The Rhode Island Department of Children, Youth, and Families will get an $11 million boost in the proposed budget, but lawmakers and union members ask for accountability and oversight

PROVIDENCE — While the Rhode Island Department of Children, Youth, and Families will get an $11 million boost in the proposed budget going before the House on Thursday, several members of the House Oversight Committee and the union representing social workers said the agency also needs to be audited.

A bipartisan group of legislators and union members called a news conference Tuesday afternoon in the lobby of DCYF to announce their support for the funding — as long as there is accountability.

“There’s no way for us to assure [how the money is spent], which is why a watchful eye on the part of the legislature and an independent audit ... are imperative,” said Representative Michael Chippendale, a Republican representing Coventry, Foster, and Glocester. “Otherwise, we’re throwing good money after bad.”


At a House Oversight Committee hearing on DCYF last month, Chippendale said that he was willing to raise an amendment to add more money to DCYF’s budget to alleviate the problems for over-worked, underpaid social workers and an unfilled director’s position that paid too little to attract qualified candidates.

He didn’t need to bring up an amendment after all. Last Thursday, the House Finance Committee added another $10 million above the governor’s recommendation for DCYF. That includes authorization for 91 more employees; the governor had proposed 16 more. It also allows the authority to pay the next director up to $200,000, with a commitment to a three-year contract, in hopes of attracting qualified candidates.

“We’re finally going to fully fund DCYF the way we should. We’re not talking about a Democratic thing or Republican thing — we’re talking about a good thing,” said representative Julie Casimiro, a Democrat for North Kingstown and Exeter and first vice chair of the House Oversight Committee. “After years of hearing horror stories in our oversight hearings, we finally provided DCYF with the tools they need to clean up this mess we see in Rhode Island’s child welfare system.”


Providence Representative Anastasia Williams was less celebratory than her colleagues, saying she’d seen for decades how this agency has failed the most vulnerable children in the state.

“Plenty of watchful eyes have been looking at this department and the complaints have been falling on deaf ears,” she said.
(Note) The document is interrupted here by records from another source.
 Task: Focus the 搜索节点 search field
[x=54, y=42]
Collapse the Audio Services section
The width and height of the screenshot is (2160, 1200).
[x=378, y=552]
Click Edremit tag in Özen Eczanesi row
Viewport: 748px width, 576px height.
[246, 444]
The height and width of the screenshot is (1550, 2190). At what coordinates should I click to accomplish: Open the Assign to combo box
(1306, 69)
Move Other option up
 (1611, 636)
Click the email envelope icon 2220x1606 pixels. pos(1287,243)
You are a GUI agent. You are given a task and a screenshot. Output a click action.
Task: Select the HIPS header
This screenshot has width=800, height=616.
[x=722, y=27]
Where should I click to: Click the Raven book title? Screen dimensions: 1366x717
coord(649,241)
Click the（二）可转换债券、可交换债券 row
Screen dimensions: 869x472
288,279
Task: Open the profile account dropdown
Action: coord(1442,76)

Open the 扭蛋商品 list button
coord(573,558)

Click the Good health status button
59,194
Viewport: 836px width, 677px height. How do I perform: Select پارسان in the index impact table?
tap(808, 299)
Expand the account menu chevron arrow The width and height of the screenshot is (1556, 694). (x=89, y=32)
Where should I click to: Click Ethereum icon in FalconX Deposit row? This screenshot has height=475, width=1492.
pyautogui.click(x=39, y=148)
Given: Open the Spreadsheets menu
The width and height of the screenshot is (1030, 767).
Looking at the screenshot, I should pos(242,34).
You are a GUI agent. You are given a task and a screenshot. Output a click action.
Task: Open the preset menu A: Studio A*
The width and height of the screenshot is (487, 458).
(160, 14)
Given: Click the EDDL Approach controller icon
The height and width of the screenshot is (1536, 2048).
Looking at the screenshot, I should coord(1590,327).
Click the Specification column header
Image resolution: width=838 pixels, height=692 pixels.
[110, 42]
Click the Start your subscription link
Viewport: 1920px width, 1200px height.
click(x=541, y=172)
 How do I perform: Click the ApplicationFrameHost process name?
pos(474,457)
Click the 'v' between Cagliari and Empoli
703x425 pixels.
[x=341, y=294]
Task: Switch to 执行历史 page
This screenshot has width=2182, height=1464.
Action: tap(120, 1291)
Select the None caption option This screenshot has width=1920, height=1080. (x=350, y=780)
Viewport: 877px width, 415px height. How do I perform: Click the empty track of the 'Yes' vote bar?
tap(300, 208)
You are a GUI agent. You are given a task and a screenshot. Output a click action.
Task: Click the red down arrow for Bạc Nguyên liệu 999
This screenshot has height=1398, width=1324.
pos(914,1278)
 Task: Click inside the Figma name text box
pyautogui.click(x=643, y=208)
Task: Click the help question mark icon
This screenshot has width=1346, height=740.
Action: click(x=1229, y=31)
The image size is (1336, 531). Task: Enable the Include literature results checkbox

DCYF has been under scrutiny since 2016, after the deaths of children in state care, and social workers and the state child advocate, Jennifer Griffith, have testified about dysfunction and turmoil.

Some at the press conference spoke about political patronage and nepotism at the agency, but did not give specific examples.

“Through the process of oversight, courageous members of the DCYF staff opened themselves up to us, came to our offices,” Chippendale said. “And most of them ended up crying, because that’s the conditions under which they are forced to work. ... That’s to justify these mid-level and upper level positions that were created out of thin air by previous administration to simply give people jobs.”

Matthew Gunnip, president of Service Employees International Union Local 580, called it a “bold budget” that will fully fund staffing. He said he was grateful for the legislators’ support of the social workers who were directly caring for the children and agreed that the agency’s practices should also undergo a thorough review.

“It isn’t just about funding more frontline workers who are needed immediately,” Gunnip said. “It’s also that a top-down review of agency that will root out the past practices that have put political patronage ahead of the welfare of our state’s most vulnerable children and families. We are hopeful today that the days of the political hookups that resulted in unnecessary positions at DCYF, underqualified staff that are overpaid, and wasteful practices are now going to be over.”